Inside Haiti: A lucky few escape, while millions face gang rule, hunger and chaos
CNN - In a city silenced by gangs, everyone notices the thrum of a helicopter beating overhead in the night – a brief sign that someone very lucky has been able to leave Port-au-Prince.
CNN was able to land in the Haitian capital by helicopter on Friday after days of on-again, off-again plans that required detailed security arrangements and multiple layers of diplomatic approval. Since our previous visit to Haiti last month, the situation has deteriorated sharply. Beleaguered Prime Minister Ariel Henry announced his decision to step aside, but it is not clear who will fill the void or when. A promised transitional government has yet to materialize, and plans for a Kenyan-led stabilisation force are in limbo.
Ordinary people leave their homes only rarely in Port-au-Prince these days, where daily battles between police and gangs send plumes of smoke into the air, gunshots echoing through quiet streets. Boulevards that would ordinarily be packed with cars and vendors are empty, the city’s painted “tap tap” taxis rarely full.
There are few places left to go. All roads leading out of the city are blocked by gangs, as is access to the port, and the city’s international airport has been shuttered, its walls pocked with bullet holes. Nothing is coming in either; the city’s grocery stores are running out of food. Gas stations are out of fuel. Hospitals are short on blood.
On Friday evening, gunshots could be heard ringing in the city’s hills. Lower down, a police operation was also in course in the territory of notorious gang leader and former police officer Jimmy Cherizier, also known as Barbeque.
The United Nations is working to create an air bridge between Port-au-Prince and Santo Domingo, in the neighboring Dominican Republic, that would convey vital supplies to the city. But for now, the only thing coming into Port-au-Prince are the private evacuation helicopters – a bitter reminder of the gross inequality that has plagued Haiti for decades, where most people live on less than $4 per day.
Hundreds of people are putting their names on lists to flee Port-au-Prince by air, several pilots told CNN – a small class of wealthy foreigners and diplomats with the resources and network to contemplate chartering a private flight where a single seat currently can cost over $10,000.

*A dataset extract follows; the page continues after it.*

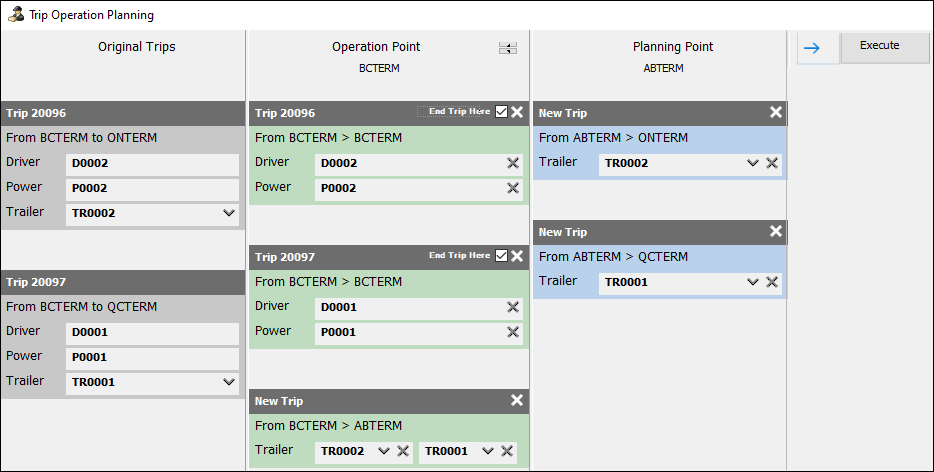Remove driver D0002 in Operation Point Trip 20096

tap(513, 163)
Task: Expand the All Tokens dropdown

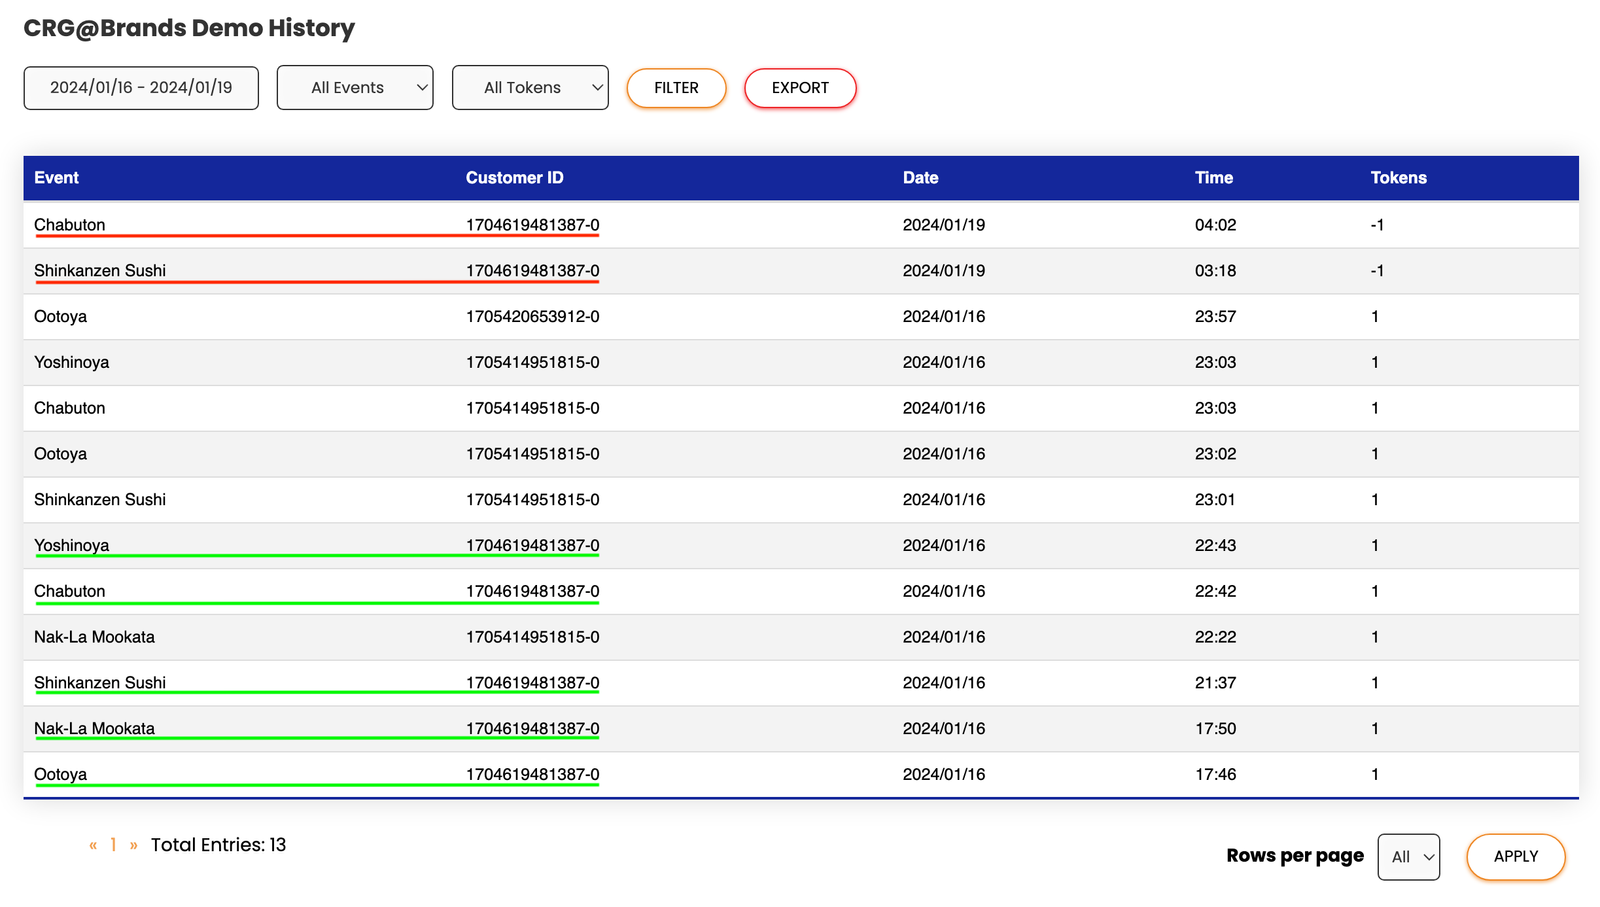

The helicopters can be heard regularly in the evening and early morning, residents in Port-au-Prince say, with an audible difference between the small private helicopters arriving from the Dominican Republic and larger military helicopters believed to be used by some diplomatic missions, including the United States.
No amount of money or planning can erase the danger of flying through a war zone, however, and pilots say they are increasingly wary of taking on evacuation flights. From one day to the next, it is never clear when the next flight will be possible.
Two pilots told CNN they had heard shots fired while they were performing an evacuation. “When you hear the ping, ping, ping of bullets going by, you don’t want to do it anymore,” one said.
“As far as I’m concerned, the entire city is run by gangs,” said another, showing CNN a map of the dense urban sprawl of Port-au-Prince, where he says he is unable to predict where fire might come from.
Eighty percent of Port-au-Prince is currently controlled by gangs, according to UN estimates. Haiti was thrown into crisis at the start of March, as gangs called for the resignation of Prime Minister Henry and his government. For the first time, according to security sources, rival gangs and coalitions began to wreak coordinated havoc, sharing territory for tactical advances.